▶ **Set problem A**: List the seven text processing steps in NLTK that the NLP assignment page names.
▶ **Set problem B**: From the NLP assignment page, extract the passage between "#### 2. Lower" and "the English language.", inclusive.
▶ **Set problem C**: Extend the NLP assignment page, picking up after its final line.

====== Page excerpt

# NLP Assignment 2
1. Mention and define the NLTK steps.
2. What different types of segmentation are there?
3. Explain the method of recognising named entities.
4. Make a list of the elements of NLP.
5. Give an example of pragmatic analysis.
6. Explain the morphological and lexical analysis procedure.

## 1. Mention and define the NLTK steps.

Below are the Text Processing steps in NLTK:
1. Tokenization
2. Lower case conversion
3. Stop Words removal
4. Stemming
5. Lemmatization
6. Parse tree or Syntax Tree generation
7. POS Tagging



#### 1. Tokenization
The breaking down of text into smaller units is called tokens. tokens are a small part of that text. If we have a sentence, the idea is to separate each word and build a vocabulary such that we can represent all words uniquely in a list. Numbers, words, etc.. all fall under tokens.



In [20]:
from nltk.tokenize import sent_tokenize, word_tokenize

text = "Natural language processing is an exciting area."

print(sent_tokenize(text))

['Natural language processing is an exciting area.']


In [21]:
print(word_tokenize(text))

['Natural', 'language', 'processing', 'is', 'an', 'exciting', 'area', '.']


#### 2. Lower case conversion
- We want our model to not get confused by seeing the same word with different cases like one starting with capital and one without and interpret both differently. So we convert all words into the lower case to avoid redundancy in the token list.

In [22]:
import regex as re
text = re.sub(r"[^a-zA-Z0-9]", " ",text.lower())
words = text.split()
words

['natural', 'language', 'processing', 'is', 'an', 'exciting', 'area']

#### 3. Stop Words removal
When we use the features from a text to model, we will encounter a lot of noise. These are the stop words like the, he, her, etc… which don’t help us and, just be removed before processing for cleaner processing inside the model. With NLTK we can see all the stop words available in the English language.

In [23]:
from nltk.corpus import stopwords
print(stopwords.words('english'))

============
====== Listed records

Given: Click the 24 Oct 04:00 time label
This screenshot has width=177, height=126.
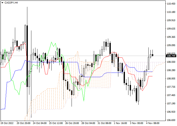Looking at the screenshot, I should click(40, 123).
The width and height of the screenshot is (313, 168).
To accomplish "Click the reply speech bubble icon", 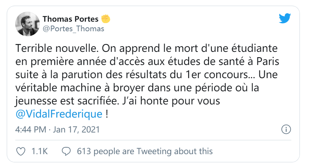I will pos(66,151).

============

▶ **Task output A**:
1. Tokenization
2. Lower case conversion
3. Stop Words removal
4. Stemming
5. Lemmatization
6. Parse tree or Syntax Tree generation
7. POS Tagging

▶ **Task output B**:
#### 2. Lower case conversion
- We want our model to not get confused by seeing the same word with different cases like one starting with capital and one without and interpret both differently. So we convert all words into the lower case to avoid redundancy in the token list.

In [22]:
import regex as re
text = re.sub(r"[^a-zA-Z0-9]", " ",text.lower())
words = text.split()
words

['natural', 'language', 'processing', 'is', 'an', 'exciting', 'area']

#### 3. Stop Words removal
When we use the features from a text to model, we will encounter a lot of noise. These are the stop words like the, he, her, etc… which don’t help us and, just be removed before processing for cleaner processing inside the model. With NLTK we can see all the stop words available in the English language.

▶ **Task output C**:
['i', 'me', 'my', 'myself', 'we', 'our', 'ours', 'ourselves', 'you', "you're", "you've", "you'll", "you'd", 'your', 'yours', 'yourself', 'yourselves', 'he', 'him', 'his', 'himself', 'she', "she's", 'her', 'hers', 'herself', 'it', "it's", 'its', 'itself', 'they', 'them', 'their', 'theirs', 'themselves', 'what', 'which', 'who', 'whom', 'this', 'that', "that'll", 'these', 'those', 'am', 'is', 'are', 'was', 'were', 'be', 'been', 'being', 'have', 'has', 'had', 'having', 'do', 'does', 'did', 'doing', 'a', 'an', 'the', 'and', 'but', 'if', 'or', 'because', 'as', 'until', 'while', 'of', 'at', 'by', 'for', 'with', 'about', 'against', 'between', 'into', 'through', 'during', 'before', 'after', 'above', 'below', 'to', 'from', 'up', 'down', 'in', 'out', 'on', 'off', 'over', 'under', 'again', 'further', 'then', 'once', 'here', 'there', 'when', 'where', 'why', 'how', 'all', 'any', 'both', 'each', 'few', 'more', 'most', 'other', 'some', 'such', 'no', 'nor', 'not', 'only', 'own', 'same', 'so', 'than', '

In [25]:
# removing stopwords fro text
words_2 = []
for i in words:
    if i not in stopwords.words('english'):
        words_2.append(i)
        
words_2

['natural', 'language', 'processing', 'exciting', 'area']

#### 4. Stemming
In our text we may find many words like playing, played, playfully, etc… which have a root word, play all of these convey the same meaning. So we can just extract the root word and remove the rest. Here the root word formed is called ‘stem’ and it is not necessarily that stem needs to exist and have a meaning. Just by committing the suffix and prefix, we generate the stems.

NLTK provides us with PorterStemmer LancasterStemmer and SnowballStemmer packages.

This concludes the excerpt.